◆ Source passage
- Born: New South Wales, Australia
- Education: Australian National University (BSc/BA, Honours; MSc Science Communication Outreach)
- Occupations: Science communicator, television presenter, children's author, biologist
- Years active: 2010s–present
- Known for: Scope (Network Ten, 2016–2020)
- Notable work: How to Save the Whole Stinkin' Planet (2019) How to Save the Whole Blinkin' Planet (2024)
- Awards: Alinta Energy – CEF Alumnus of the Year (2019)

= Lee Constable =

Australian science communicator

Lee Constable is a science communicator, television presenter, children's author, and biologist who lives and works in Australia. She is best known for her work as a presenter on Scope between 2016 and 2020, Network Ten's science show aimed at children aged 7–13.

==Early life and education==
Constable grew up on a sheep farm in New South Wales. She undertook a double degree in science and arts, followed by honours in biology at Australian National University in Canberra. This was followed by a Master of Science Communication with the Australian National Centre for the Public Awareness of Science.

==Career==
As part of her Master of Science Communication program, Constable toured remote areas of Australia performing science shows involving fire as part of the Questacon Science Circus. She started SoapBox, a youth-run radio show on sustainability and social justice.

◆ Complete the following
- A) In the Lee Constable profile, what kind of farm did Constable grow up on?
- B) Reproduce verbatim the part of the Lee Constable profile that opens with the words "- Born: New" and closes with "(Network Ten, 2016–2020)".

[Dataset excerpts]
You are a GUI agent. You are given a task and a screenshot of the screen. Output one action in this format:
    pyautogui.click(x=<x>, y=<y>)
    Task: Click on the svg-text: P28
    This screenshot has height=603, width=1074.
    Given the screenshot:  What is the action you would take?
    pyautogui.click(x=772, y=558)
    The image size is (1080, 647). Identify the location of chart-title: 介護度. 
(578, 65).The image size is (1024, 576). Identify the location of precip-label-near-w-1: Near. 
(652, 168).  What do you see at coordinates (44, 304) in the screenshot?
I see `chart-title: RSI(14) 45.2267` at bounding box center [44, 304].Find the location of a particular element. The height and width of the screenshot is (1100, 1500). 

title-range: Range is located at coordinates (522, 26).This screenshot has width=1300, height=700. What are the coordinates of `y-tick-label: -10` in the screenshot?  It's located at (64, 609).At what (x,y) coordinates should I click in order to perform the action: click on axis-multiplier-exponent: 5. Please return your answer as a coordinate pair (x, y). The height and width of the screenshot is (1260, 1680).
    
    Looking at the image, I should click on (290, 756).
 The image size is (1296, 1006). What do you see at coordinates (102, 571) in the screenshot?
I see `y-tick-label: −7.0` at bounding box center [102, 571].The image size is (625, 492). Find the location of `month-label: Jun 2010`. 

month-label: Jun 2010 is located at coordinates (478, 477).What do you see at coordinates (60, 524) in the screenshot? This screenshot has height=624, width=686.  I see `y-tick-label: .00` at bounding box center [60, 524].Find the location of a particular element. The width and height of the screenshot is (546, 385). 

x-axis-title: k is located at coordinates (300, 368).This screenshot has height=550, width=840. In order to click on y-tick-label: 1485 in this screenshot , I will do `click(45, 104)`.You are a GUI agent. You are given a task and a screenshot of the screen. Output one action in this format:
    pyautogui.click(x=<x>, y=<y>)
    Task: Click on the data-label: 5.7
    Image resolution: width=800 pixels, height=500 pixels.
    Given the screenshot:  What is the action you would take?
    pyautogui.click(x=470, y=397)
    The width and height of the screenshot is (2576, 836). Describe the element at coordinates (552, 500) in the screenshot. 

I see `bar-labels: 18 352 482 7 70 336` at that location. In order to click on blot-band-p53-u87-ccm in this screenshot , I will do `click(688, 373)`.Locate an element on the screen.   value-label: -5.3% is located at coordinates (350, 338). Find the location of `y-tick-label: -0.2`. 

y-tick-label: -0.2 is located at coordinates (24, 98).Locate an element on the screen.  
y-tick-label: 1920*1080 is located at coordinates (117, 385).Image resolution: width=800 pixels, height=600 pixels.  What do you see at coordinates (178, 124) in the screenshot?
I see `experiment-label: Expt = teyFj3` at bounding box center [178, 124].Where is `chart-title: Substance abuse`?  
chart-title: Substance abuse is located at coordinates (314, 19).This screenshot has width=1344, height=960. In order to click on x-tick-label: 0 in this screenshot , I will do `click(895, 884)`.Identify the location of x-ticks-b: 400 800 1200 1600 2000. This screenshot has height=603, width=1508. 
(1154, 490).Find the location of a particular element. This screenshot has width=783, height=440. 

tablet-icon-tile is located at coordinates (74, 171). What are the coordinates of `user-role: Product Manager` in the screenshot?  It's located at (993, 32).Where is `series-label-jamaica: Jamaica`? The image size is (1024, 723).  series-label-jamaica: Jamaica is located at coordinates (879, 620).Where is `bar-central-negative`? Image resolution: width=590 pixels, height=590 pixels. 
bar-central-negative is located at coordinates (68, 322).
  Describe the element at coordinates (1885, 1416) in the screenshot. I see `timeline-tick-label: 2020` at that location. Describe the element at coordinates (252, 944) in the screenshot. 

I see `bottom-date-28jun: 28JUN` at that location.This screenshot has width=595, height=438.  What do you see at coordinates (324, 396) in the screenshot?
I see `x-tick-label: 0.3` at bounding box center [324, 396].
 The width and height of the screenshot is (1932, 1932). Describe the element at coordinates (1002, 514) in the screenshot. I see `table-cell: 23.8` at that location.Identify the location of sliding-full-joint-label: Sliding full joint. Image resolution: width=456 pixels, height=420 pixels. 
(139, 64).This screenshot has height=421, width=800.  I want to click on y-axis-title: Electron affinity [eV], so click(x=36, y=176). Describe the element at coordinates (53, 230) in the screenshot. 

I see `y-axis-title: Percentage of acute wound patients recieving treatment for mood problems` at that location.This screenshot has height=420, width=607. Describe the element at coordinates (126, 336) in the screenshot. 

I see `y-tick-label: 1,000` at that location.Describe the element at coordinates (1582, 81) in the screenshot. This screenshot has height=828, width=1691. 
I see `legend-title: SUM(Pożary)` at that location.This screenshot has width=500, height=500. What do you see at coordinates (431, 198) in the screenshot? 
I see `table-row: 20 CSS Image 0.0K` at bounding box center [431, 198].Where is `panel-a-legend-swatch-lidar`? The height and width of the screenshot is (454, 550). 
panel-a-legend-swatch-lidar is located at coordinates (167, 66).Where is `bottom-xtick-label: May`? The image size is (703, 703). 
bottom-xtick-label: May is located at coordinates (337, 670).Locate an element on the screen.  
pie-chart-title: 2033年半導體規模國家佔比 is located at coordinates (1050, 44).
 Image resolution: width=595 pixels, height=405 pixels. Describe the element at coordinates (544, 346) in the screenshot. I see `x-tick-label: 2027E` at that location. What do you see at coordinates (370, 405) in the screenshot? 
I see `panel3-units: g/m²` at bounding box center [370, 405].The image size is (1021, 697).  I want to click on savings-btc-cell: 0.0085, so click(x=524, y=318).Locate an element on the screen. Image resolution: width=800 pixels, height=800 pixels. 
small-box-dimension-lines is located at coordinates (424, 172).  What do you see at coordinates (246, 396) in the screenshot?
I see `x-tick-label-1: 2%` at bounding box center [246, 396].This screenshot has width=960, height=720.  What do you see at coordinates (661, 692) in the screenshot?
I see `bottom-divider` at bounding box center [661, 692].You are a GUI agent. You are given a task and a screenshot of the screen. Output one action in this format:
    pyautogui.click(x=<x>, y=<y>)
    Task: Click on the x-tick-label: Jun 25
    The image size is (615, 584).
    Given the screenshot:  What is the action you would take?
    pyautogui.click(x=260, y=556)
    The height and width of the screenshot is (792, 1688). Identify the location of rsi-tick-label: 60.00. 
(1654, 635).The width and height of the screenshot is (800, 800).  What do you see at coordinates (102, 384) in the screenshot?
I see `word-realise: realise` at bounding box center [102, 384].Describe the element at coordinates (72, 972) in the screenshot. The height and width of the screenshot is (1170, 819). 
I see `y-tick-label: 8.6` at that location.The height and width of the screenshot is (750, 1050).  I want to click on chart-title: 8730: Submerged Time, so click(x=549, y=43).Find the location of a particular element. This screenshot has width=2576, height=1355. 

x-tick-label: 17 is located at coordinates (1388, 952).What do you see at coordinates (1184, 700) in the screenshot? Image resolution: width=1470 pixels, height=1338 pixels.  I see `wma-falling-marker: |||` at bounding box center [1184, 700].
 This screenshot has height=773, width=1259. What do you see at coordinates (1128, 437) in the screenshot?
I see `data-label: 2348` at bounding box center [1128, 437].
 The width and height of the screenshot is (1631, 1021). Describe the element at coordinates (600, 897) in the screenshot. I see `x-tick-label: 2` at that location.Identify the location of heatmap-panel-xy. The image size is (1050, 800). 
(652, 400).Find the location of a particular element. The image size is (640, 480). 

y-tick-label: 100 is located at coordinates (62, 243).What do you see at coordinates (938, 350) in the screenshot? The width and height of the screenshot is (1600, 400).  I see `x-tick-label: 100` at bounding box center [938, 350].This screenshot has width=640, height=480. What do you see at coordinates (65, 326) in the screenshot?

◆ Responses to the exercise
- A) A sheep farm in New South Wales.

- B)
- Born: New South Wales, Australia
- Education: Australian National University (BSc/BA, Honours; MSc Science Communication Outreach)
- Occupations: Science communicator, television presenter, children's author, biologist
- Years active: 2010s–present
- Known for: Scope (Network Ten, 2016–2020)